(Records from a dataset)

════

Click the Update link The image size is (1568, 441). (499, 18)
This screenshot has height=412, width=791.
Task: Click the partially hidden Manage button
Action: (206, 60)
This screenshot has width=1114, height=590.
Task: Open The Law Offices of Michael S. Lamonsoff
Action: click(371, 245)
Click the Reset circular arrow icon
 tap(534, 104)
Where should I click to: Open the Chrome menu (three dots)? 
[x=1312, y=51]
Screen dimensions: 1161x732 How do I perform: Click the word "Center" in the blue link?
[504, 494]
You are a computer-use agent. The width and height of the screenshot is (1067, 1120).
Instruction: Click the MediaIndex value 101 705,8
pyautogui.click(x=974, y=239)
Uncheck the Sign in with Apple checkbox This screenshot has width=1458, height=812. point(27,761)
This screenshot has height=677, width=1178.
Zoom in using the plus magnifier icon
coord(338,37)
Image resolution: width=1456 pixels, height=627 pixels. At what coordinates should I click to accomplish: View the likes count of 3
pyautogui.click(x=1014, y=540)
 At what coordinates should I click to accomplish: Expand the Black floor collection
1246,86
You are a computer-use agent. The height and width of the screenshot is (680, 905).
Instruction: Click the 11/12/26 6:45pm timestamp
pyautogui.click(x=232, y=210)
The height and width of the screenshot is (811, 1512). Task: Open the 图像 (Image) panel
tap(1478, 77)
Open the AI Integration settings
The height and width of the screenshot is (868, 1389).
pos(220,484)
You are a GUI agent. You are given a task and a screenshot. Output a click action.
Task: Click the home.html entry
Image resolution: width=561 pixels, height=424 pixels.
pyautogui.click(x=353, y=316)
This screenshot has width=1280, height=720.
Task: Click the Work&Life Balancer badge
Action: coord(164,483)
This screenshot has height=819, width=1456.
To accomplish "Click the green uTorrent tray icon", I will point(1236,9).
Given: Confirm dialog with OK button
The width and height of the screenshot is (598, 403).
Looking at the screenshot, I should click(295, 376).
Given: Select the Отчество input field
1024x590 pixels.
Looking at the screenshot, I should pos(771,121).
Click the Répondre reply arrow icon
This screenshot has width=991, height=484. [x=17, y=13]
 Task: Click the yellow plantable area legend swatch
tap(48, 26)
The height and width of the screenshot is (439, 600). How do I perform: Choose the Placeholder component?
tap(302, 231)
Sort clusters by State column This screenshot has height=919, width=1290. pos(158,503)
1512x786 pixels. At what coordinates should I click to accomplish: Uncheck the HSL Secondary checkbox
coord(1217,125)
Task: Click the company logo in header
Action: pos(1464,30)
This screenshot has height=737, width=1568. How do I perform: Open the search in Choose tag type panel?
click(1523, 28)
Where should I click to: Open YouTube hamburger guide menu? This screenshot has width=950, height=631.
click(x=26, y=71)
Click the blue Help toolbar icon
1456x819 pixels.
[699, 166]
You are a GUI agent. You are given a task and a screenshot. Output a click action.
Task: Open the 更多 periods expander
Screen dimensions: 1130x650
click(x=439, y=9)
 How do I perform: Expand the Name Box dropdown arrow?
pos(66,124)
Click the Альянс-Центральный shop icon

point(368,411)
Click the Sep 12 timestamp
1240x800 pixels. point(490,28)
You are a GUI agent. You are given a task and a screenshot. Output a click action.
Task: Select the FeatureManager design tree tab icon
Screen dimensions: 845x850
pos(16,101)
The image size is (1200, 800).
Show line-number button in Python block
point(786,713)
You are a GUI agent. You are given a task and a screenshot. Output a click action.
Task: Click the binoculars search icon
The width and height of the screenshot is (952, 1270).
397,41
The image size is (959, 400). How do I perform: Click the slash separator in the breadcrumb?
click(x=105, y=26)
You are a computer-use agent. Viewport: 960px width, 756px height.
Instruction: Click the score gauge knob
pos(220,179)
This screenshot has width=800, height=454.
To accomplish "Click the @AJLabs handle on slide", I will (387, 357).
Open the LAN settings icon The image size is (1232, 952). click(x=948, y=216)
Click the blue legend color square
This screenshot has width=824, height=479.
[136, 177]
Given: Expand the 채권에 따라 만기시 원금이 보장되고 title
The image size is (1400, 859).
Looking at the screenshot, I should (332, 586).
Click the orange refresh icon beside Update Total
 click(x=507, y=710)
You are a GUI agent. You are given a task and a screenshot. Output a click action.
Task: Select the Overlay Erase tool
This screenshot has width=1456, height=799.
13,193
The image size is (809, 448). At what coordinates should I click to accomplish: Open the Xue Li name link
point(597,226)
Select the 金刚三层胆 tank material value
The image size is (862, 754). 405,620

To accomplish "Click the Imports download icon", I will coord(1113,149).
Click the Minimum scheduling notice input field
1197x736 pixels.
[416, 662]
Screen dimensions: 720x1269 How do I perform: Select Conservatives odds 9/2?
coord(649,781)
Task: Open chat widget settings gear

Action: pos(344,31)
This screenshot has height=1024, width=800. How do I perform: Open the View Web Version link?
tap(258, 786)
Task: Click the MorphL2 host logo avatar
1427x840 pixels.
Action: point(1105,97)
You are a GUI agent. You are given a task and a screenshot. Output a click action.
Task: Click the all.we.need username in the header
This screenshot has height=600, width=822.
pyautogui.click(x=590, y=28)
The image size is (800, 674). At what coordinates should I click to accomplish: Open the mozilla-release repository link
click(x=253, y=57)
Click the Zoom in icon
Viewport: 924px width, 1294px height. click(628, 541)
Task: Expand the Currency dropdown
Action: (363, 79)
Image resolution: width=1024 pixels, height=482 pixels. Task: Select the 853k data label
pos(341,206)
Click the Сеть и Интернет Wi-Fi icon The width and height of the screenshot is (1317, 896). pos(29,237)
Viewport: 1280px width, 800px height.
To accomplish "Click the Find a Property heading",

════

## What is asked
Convert all of the data above into a numbered list with one line per item, omitting any blank lines.

## Answer to the exercise
1. Click the Update link The image size is (1568, 441). (499, 18)
2. This screenshot has height=412, width=791.
3. Task: Click the partially hidden Manage button
4. Action: (206, 60)
5. This screenshot has width=1114, height=590.
6. Task: Open The Law Offices of Michael S. Lamonsoff
7. Action: click(371, 245)
8. Click the Reset circular arrow icon
9.  tap(534, 104)
10. Where should I click to: Open the Chrome menu (three dots)? 
11. [x=1312, y=51]
12. Screen dimensions: 1161x732 How do I perform: Click the word "Center" in the blue link?
13. [504, 494]
14. You are a computer-use agent. The width and height of the screenshot is (1067, 1120).
15. Instruction: Click the MediaIndex value 101 705,8
16. pyautogui.click(x=974, y=239)
17. Uncheck the Sign in with Apple checkbox This screenshot has width=1458, height=812. point(27,761)
18. This screenshot has height=677, width=1178.
19. Zoom in using the plus magnifier icon
20. coord(338,37)
21. Image resolution: width=1456 pixels, height=627 pixels. At what coordinates should I click to accomplish: View the likes count of 3
22. pyautogui.click(x=1014, y=540)
23.  At what coordinates should I click to accomplish: Expand the Black floor collection
24. 1246,86
25. You are a computer-use agent. The height and width of the screenshot is (680, 905).
26. Instruction: Click the 11/12/26 6:45pm timestamp
27. pyautogui.click(x=232, y=210)
28. The height and width of the screenshot is (811, 1512). Task: Open the 图像 (Image) panel
29. tap(1478, 77)
30. Open the AI Integration settings
31. The height and width of the screenshot is (868, 1389).
32. pos(220,484)
33. You are a GUI agent. You are given a task and a screenshot. Output a click action.
34. Task: Click the home.html entry
35. Image resolution: width=561 pixels, height=424 pixels.
36. pyautogui.click(x=353, y=316)
37. This screenshot has width=1280, height=720.
38. Task: Click the Work&Life Balancer badge
39. Action: coord(164,483)
40. This screenshot has height=819, width=1456.
41. To accomplish "Click the green uTorrent tray icon", I will point(1236,9).
42. Given: Confirm dialog with OK button
43. The width and height of the screenshot is (598, 403).
44. Looking at the screenshot, I should click(295, 376).
45. Given: Select the Отчество input field
46. 1024x590 pixels.
47. Looking at the screenshot, I should pos(771,121).
48. Click the Répondre reply arrow icon
49. This screenshot has width=991, height=484. [x=17, y=13]
50.  Task: Click the yellow plantable area legend swatch
51. tap(48, 26)
52. The height and width of the screenshot is (439, 600). How do I perform: Choose the Placeholder component?
53. tap(302, 231)
54. Sort clusters by State column This screenshot has height=919, width=1290. pos(158,503)
55. 1512x786 pixels. At what coordinates should I click to accomplish: Uncheck the HSL Secondary checkbox
56. coord(1217,125)
57. Task: Click the company logo in header
58. Action: pos(1464,30)
59. This screenshot has height=737, width=1568. How do I perform: Open the search in Choose tag type panel?
60. click(1523, 28)
61. Where should I click to: Open YouTube hamburger guide menu? This screenshot has width=950, height=631.
62. click(x=26, y=71)
63. Click the blue Help toolbar icon
64. 1456x819 pixels.
65. [699, 166]
66. You are a GUI agent. You are given a task and a screenshot. Output a click action.
67. Task: Open the 更多 periods expander
68. Screen dimensions: 1130x650
69. click(x=439, y=9)
70.  How do I perform: Expand the Name Box dropdown arrow?
71. pos(66,124)
72. Click the Альянс-Центральный shop icon
73. point(368,411)
74. Click the Sep 12 timestamp
75. 1240x800 pixels. point(490,28)
76. You are a GUI agent. You are given a task and a screenshot. Output a click action.
77. Task: Select the FeatureManager design tree tab icon
78. Screen dimensions: 845x850
79. pos(16,101)
80. The image size is (1200, 800).
81. Show line-number button in Python block
82. point(786,713)
83. You are a GUI agent. You are given a task and a screenshot. Output a click action.
84. Task: Click the binoculars search icon
85. The width and height of the screenshot is (952, 1270).
86. 397,41
87. The image size is (959, 400). How do I perform: Click the slash separator in the breadcrumb?
88. click(x=105, y=26)
89. You are a computer-use agent. Viewport: 960px width, 756px height.
90. Instruction: Click the score gauge knob
91. pos(220,179)
92. This screenshot has width=800, height=454.
93. To accomplish "Click the @AJLabs handle on slide", I will (387, 357).
94. Open the LAN settings icon The image size is (1232, 952). click(x=948, y=216)
95. Click the blue legend color square
96. This screenshot has width=824, height=479.
97. [136, 177]
98. Given: Expand the 채권에 따라 만기시 원금이 보장되고 title
99. The image size is (1400, 859).
100. Looking at the screenshot, I should (332, 586).
101. Click the orange refresh icon beside Update Total
102.  click(x=507, y=710)
103. You are a GUI agent. You are given a task and a screenshot. Output a click action.
104. Task: Select the Overlay Erase tool
105. This screenshot has width=1456, height=799.
106. 13,193
107. The image size is (809, 448). At what coordinates should I click to accomplish: Open the Xue Li name link
108. point(597,226)
109. Select the 金刚三层胆 tank material value
110. The image size is (862, 754). 405,620
111. To accomplish "Click the Imports download icon", I will coord(1113,149).
112. Click the Minimum scheduling notice input field
113. 1197x736 pixels.
114. [416, 662]
115. Screen dimensions: 720x1269 How do I perform: Select Conservatives odds 9/2?
116. coord(649,781)
117. Task: Open chat widget settings gear
118. Action: pos(344,31)
119. This screenshot has height=1024, width=800. How do I perform: Open the View Web Version link?
120. tap(258, 786)
121. Task: Click the MorphL2 host logo avatar
122. 1427x840 pixels.
123. Action: point(1105,97)
124. You are a GUI agent. You are given a task and a screenshot. Output a click action.
125. Task: Click the all.we.need username in the header
126. This screenshot has height=600, width=822.
127. pyautogui.click(x=590, y=28)
128. The image size is (800, 674). At what coordinates should I click to accomplish: Open the mozilla-release repository link
129. click(x=253, y=57)
130. Click the Zoom in icon
131. Viewport: 924px width, 1294px height. click(628, 541)
132. Task: Expand the Currency dropdown
133. Action: (363, 79)
134. Image resolution: width=1024 pixels, height=482 pixels. Task: Select the 853k data label
135. pos(341,206)
136. Click the Сеть и Интернет Wi-Fi icon The width and height of the screenshot is (1317, 896). pos(29,237)
137. Viewport: 1280px width, 800px height.
138. To accomplish "Click the Find a Property heading",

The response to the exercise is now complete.